1) Keep the bride happy.
Chances are that years to come she won’t remember how bossy or difficult she was being; she will only remember the bridesmaid who bought the wrong color of napkins. The key is to keep her happy, not to wait on her hand and foot. Details (like a wrong color of napkin) should be handled and solved without the involvement of the bride. If it will upset her, chances are she doesn’t really need to know about it. Unless it’s an emergency, remind her how beautiful she is and take care of the matter yourself. After all, if you’re asked to be in the wedding, it’s because she trusts your judgement.
2) Bite your tongue.
If she insults an unflattering outfit, if she questions preparedness, if she gets angry at the preacher for walking down the aisle with change in his pocket, mum is the word.
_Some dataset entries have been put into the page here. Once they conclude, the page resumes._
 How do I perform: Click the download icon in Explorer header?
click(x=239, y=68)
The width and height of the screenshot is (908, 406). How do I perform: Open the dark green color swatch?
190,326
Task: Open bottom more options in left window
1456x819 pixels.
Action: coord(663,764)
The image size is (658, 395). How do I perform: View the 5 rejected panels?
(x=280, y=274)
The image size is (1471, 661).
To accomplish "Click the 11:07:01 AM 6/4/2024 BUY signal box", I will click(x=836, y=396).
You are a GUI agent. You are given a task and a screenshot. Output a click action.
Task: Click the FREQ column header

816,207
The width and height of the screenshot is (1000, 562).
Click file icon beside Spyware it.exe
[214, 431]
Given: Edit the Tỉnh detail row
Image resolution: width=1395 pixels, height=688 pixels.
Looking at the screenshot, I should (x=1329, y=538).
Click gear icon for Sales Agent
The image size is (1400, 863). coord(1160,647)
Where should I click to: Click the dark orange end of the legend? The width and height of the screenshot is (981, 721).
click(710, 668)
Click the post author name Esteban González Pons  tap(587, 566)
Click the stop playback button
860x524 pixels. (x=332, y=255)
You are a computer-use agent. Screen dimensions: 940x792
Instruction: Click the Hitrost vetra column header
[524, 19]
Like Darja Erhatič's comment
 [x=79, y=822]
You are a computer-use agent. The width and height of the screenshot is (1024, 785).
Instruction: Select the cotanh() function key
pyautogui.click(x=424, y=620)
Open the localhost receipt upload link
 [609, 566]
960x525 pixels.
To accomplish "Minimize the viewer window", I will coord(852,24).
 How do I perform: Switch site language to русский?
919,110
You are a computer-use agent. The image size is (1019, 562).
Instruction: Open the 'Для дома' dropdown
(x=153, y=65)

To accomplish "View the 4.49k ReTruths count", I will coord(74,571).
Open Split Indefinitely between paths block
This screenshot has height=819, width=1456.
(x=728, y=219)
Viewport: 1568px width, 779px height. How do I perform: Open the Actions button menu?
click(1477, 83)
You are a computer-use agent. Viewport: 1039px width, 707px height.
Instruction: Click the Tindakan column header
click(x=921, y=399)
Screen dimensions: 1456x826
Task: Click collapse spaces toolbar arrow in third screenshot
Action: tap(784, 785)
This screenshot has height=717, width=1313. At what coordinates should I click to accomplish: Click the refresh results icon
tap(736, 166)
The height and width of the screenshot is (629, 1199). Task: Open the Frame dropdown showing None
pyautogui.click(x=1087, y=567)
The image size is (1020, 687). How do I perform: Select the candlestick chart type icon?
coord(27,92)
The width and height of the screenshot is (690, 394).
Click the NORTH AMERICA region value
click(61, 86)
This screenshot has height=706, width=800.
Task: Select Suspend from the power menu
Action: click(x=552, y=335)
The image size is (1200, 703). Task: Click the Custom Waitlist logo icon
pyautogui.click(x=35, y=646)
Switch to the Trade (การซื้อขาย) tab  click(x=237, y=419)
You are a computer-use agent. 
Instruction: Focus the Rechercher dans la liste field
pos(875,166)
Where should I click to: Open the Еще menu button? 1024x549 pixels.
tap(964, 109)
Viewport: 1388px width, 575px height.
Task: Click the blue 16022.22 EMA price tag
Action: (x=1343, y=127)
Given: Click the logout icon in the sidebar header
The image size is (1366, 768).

Perhaps an encouraging no one noticed because the decorations were breathtaking, but it is important to shy away from negativity. No matter how rude, controlling, or flat out unpleasant a bride may be, remember that somewhere in that angry version of her is your friend.Think of it this way: if she’s insulted, she’ll be even more upset!
3) Be firm.
There is a difference between being nice and being a push over. Just because it’s her big day doesn’t mean a bride has servants for a day. Plus, waiting on a bridezilla hand and foot will only encourage her behavior. If she asks for something, fine. But don’t forget to remind her (nicely) that a please and thank you would be appreciated. Chances are she is only stressed out and doesn’t realize the effects her bride-a-tude is causing. Hopefully, with all of these tactics, bridezillas everywhere will keep not only themselves happy, but their wedding parties as well.